◆ **Records provided**
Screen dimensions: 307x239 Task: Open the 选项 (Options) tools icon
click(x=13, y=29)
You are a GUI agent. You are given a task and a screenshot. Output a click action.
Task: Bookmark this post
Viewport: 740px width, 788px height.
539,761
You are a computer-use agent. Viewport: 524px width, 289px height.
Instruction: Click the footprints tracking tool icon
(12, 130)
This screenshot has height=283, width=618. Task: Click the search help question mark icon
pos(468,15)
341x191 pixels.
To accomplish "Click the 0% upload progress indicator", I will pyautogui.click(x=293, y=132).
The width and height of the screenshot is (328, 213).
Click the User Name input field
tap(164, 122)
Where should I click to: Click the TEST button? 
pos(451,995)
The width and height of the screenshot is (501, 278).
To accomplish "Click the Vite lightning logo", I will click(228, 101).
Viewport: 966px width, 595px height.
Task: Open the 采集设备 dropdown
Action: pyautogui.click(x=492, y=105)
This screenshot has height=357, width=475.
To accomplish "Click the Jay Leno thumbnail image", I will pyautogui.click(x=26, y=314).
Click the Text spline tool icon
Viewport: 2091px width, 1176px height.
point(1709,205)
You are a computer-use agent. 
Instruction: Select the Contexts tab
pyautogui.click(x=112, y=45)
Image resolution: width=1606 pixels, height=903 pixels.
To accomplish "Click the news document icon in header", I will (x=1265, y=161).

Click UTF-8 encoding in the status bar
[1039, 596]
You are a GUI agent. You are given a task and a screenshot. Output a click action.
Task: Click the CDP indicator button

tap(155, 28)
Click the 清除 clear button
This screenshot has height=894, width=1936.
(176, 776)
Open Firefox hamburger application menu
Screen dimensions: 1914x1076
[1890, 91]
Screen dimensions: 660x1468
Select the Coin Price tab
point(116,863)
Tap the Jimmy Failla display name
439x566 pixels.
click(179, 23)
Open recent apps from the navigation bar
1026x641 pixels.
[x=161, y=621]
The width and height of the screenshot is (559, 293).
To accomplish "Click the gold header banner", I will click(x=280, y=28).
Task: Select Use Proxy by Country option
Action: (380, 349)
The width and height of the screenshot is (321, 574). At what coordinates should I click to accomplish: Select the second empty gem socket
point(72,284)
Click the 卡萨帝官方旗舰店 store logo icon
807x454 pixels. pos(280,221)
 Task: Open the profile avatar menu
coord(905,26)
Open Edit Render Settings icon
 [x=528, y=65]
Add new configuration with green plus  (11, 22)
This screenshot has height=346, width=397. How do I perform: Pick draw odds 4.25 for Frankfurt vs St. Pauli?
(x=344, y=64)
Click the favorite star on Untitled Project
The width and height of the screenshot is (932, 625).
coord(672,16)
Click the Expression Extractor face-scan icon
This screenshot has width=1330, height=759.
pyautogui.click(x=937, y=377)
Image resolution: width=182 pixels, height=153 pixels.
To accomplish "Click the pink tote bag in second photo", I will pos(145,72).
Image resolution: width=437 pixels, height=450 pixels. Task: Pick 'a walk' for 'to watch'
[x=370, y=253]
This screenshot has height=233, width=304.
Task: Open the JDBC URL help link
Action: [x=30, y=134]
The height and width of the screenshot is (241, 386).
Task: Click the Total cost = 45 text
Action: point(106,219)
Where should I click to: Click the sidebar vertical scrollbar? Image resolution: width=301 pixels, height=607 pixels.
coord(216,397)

◆ **Directions for this task**
Rename every "Screen dimensions" in the data above to "Screen size", and leave all other text unchanged.

◆ **Written solution**
Screen size: 307x239 Task: Open the 选项 (Options) tools icon
click(x=13, y=29)
You are a GUI agent. You are given a task and a screenshot. Output a click action.
Task: Bookmark this post
Viewport: 740px width, 788px height.
539,761
You are a computer-use agent. Viewport: 524px width, 289px height.
Instruction: Click the footprints tracking tool icon
(12, 130)
This screenshot has height=283, width=618. Task: Click the search help question mark icon
pos(468,15)
341x191 pixels.
To accomplish "Click the 0% upload progress indicator", I will pyautogui.click(x=293, y=132).
The width and height of the screenshot is (328, 213).
Click the User Name input field
tap(164, 122)
Where should I click to: Click the TEST button? 
pos(451,995)
The width and height of the screenshot is (501, 278).
To accomplish "Click the Vite lightning logo", I will click(228, 101).
Viewport: 966px width, 595px height.
Task: Open the 采集设备 dropdown
Action: pyautogui.click(x=492, y=105)
This screenshot has height=357, width=475.
To accomplish "Click the Jay Leno thumbnail image", I will pyautogui.click(x=26, y=314).
Click the Text spline tool icon
Viewport: 2091px width, 1176px height.
point(1709,205)
You are a computer-use agent. 
Instruction: Select the Contexts tab
pyautogui.click(x=112, y=45)
Image resolution: width=1606 pixels, height=903 pixels.
To accomplish "Click the news document icon in header", I will (x=1265, y=161).

Click UTF-8 encoding in the status bar
[1039, 596]
You are a GUI agent. You are given a task and a screenshot. Output a click action.
Task: Click the CDP indicator button

tap(155, 28)
Click the 清除 clear button
This screenshot has height=894, width=1936.
(176, 776)
Open Firefox hamburger application menu
Screen size: 1914x1076
[1890, 91]
Screen size: 660x1468
Select the Coin Price tab
point(116,863)
Tap the Jimmy Failla display name
439x566 pixels.
click(179, 23)
Open recent apps from the navigation bar
1026x641 pixels.
[x=161, y=621]
The width and height of the screenshot is (559, 293).
To accomplish "Click the gold header banner", I will click(x=280, y=28).
Task: Select Use Proxy by Country option
Action: (380, 349)
The width and height of the screenshot is (321, 574). At what coordinates should I click to accomplish: Select the second empty gem socket
point(72,284)
Click the 卡萨帝官方旗舰店 store logo icon
807x454 pixels. pos(280,221)
 Task: Open the profile avatar menu
coord(905,26)
Open Edit Render Settings icon
 [x=528, y=65]
Add new configuration with green plus  (11, 22)
This screenshot has height=346, width=397. How do I perform: Pick draw odds 4.25 for Frankfurt vs St. Pauli?
(x=344, y=64)
Click the favorite star on Untitled Project
The width and height of the screenshot is (932, 625).
coord(672,16)
Click the Expression Extractor face-scan icon
This screenshot has width=1330, height=759.
pyautogui.click(x=937, y=377)
Image resolution: width=182 pixels, height=153 pixels.
To accomplish "Click the pink tote bag in second photo", I will pos(145,72).
Image resolution: width=437 pixels, height=450 pixels. Task: Pick 'a walk' for 'to watch'
[x=370, y=253]
This screenshot has height=233, width=304.
Task: Open the JDBC URL help link
Action: [x=30, y=134]
The height and width of the screenshot is (241, 386).
Task: Click the Total cost = 45 text
Action: point(106,219)
Where should I click to: Click the sidebar vertical scrollbar? Image resolution: width=301 pixels, height=607 pixels.
coord(216,397)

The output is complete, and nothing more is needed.